At a higher level, this approach is not fundamentally new. Variants of “skill-based” or prompt-layer steering for agentic systems have existed for some time. What “Superpowers” offers is a relatively well-executed and packaged version of this idea.

Radiative transfer result
Radiative transfer calculation result.
Temperature distribution
More realistic temperature distribution map.

Token Usage and Efficiency

One of my initial concerns was that the added structure would significantly increase token usage. This turned out to be less of an issue than expected.

While the workflow introduces more verbosity upfront, this appears to reduce ambiguity and limit unnecessary iterations. In this test, overall token usage was comparable to, and possibly lower than, a less structured approach.

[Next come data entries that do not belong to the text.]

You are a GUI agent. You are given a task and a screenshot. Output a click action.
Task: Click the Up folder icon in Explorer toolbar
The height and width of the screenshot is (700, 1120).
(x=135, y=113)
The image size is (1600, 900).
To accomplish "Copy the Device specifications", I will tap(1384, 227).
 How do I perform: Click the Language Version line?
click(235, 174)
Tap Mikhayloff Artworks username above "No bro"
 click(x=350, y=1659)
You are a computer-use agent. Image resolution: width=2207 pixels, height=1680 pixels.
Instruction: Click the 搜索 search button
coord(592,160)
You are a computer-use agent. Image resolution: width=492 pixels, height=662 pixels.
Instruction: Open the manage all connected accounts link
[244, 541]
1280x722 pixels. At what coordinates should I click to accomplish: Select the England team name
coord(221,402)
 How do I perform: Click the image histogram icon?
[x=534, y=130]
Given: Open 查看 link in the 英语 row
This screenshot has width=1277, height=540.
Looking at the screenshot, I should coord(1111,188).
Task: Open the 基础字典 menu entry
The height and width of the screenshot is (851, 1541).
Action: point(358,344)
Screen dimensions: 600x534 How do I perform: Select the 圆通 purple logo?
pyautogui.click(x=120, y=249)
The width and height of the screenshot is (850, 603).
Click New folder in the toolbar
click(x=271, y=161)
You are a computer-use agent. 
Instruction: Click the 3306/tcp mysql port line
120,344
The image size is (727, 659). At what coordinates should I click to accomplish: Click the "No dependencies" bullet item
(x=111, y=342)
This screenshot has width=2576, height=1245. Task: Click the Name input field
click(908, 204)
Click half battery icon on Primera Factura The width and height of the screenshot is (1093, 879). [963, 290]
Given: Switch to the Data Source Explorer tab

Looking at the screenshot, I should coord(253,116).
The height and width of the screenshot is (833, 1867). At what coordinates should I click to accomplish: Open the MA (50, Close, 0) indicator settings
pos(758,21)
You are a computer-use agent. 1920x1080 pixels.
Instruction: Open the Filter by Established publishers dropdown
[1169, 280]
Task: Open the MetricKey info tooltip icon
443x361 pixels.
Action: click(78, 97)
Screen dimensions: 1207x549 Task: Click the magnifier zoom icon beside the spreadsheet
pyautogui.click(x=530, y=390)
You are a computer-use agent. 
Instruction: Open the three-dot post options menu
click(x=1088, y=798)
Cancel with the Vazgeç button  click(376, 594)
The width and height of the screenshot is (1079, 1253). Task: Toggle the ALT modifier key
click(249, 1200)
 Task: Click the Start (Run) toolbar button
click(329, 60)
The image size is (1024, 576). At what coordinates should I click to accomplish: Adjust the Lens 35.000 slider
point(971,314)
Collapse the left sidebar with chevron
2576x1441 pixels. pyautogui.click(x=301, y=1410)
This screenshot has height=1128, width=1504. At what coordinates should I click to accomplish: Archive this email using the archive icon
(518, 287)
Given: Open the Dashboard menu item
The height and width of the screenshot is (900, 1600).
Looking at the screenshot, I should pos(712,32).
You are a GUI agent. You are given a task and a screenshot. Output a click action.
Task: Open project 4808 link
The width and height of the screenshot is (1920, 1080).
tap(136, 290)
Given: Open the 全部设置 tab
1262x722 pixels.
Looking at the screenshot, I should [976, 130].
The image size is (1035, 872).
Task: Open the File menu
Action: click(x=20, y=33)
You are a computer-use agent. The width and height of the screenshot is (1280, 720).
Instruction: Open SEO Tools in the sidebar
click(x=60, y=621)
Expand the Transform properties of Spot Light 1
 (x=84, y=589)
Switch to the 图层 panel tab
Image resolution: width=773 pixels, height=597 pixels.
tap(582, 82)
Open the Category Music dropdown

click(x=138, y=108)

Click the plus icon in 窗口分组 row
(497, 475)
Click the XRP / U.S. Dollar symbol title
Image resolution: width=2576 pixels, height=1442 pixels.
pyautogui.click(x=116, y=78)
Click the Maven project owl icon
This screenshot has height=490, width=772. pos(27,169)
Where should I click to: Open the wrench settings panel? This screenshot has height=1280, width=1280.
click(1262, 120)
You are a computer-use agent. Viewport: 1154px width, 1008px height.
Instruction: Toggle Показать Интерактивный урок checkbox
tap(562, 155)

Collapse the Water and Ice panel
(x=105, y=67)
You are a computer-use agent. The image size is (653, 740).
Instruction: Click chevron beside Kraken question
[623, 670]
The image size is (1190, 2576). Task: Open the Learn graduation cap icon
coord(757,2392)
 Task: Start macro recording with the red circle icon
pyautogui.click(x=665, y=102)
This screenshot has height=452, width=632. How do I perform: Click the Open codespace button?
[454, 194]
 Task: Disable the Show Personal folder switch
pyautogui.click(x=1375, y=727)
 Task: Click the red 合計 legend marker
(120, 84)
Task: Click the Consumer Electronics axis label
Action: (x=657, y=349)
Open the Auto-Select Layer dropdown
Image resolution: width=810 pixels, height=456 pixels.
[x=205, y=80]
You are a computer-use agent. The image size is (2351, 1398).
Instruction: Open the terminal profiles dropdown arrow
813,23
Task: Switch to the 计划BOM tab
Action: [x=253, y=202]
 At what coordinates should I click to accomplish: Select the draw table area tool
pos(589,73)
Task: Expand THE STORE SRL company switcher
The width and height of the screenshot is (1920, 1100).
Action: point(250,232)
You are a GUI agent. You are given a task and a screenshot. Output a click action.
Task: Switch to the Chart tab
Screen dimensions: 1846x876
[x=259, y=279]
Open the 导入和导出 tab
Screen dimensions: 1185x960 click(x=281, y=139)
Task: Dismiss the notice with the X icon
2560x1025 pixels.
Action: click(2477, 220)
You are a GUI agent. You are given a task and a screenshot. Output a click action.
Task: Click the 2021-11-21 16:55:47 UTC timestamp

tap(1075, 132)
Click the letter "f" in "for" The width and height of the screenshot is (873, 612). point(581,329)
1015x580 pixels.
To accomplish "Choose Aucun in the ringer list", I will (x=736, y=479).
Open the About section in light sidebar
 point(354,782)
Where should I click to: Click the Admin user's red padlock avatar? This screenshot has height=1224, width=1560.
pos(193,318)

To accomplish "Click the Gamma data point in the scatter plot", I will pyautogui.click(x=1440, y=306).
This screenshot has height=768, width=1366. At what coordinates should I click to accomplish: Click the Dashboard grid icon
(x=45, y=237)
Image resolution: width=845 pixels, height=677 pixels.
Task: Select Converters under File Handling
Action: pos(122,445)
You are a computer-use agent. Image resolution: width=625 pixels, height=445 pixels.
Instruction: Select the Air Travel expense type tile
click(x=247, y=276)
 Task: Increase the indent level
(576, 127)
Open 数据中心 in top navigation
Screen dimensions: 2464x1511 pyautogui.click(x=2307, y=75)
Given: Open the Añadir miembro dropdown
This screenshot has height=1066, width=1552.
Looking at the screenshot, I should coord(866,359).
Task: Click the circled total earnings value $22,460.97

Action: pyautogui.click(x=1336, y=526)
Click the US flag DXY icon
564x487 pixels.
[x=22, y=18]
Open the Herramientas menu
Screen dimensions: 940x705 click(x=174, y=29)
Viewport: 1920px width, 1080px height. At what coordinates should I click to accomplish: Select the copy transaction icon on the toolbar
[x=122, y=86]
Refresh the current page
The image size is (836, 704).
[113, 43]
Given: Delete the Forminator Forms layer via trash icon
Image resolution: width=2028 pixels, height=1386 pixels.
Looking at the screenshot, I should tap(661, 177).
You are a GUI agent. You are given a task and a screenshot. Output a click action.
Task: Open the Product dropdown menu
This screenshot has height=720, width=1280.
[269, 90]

During debugging, however, token usage can increase due to the more systematic approach the workflow encourages. This adds some cost, but also makes it easier to identify issues. In this case, it helped surface not only implementation bugs but also physics-related errors, which made the additional usage worthwhile.

Performance on a Technical Task

On the task itself, the system was able to generate a working radiative calculation and produce meaningful visualizations. By a narrow definition, this constitutes a successful outcome.

However, this success is conditional.

The process still relies heavily on domain expertise. Identifying a key issue required recognizing that the physical behavior of the result was clearly incorrect, which the system did not flag on its own. While it was effective at helping diagnose and fix the issue once pointed out, it did not independently question the validity of the result.

This highlights a core limitation: qualitative correctness remains difficult to assess automatically. A non-expert user would likely not notice such issues, even if the code executes without errors.

While doing this, I let the agent do the work and used my own judgment. The result is not something I would trust for scientific use on its own. It is suitable for demonstrations or exploratory work, but not for physics applications without thorough validation, independent testing, and careful code review.

A render of the planet
Flashy render of the planetary atmosphere.

Where the Value Actually Lies

The primary value of this approach is in systematic structure.

By making planning and execution stages more explicit, the workflow improves transparency and coherence. The development process becomes easier to follow and reason about, even if the level of required user involvement remains largely unchanged.

In other words, it does not eliminate the need for expertise, but it supports more effective interaction between the expert and the coding system.

Final Takeaway

“Superpowers” (https://github.com/obra/superpowers) is best understood as a solid implementation of skills. It integrates well with tools like Claude Code and offers tangible improvements, particularly in planning and workflow clarity. It is a useful addition to the toolkit, and one I would be happy to use again.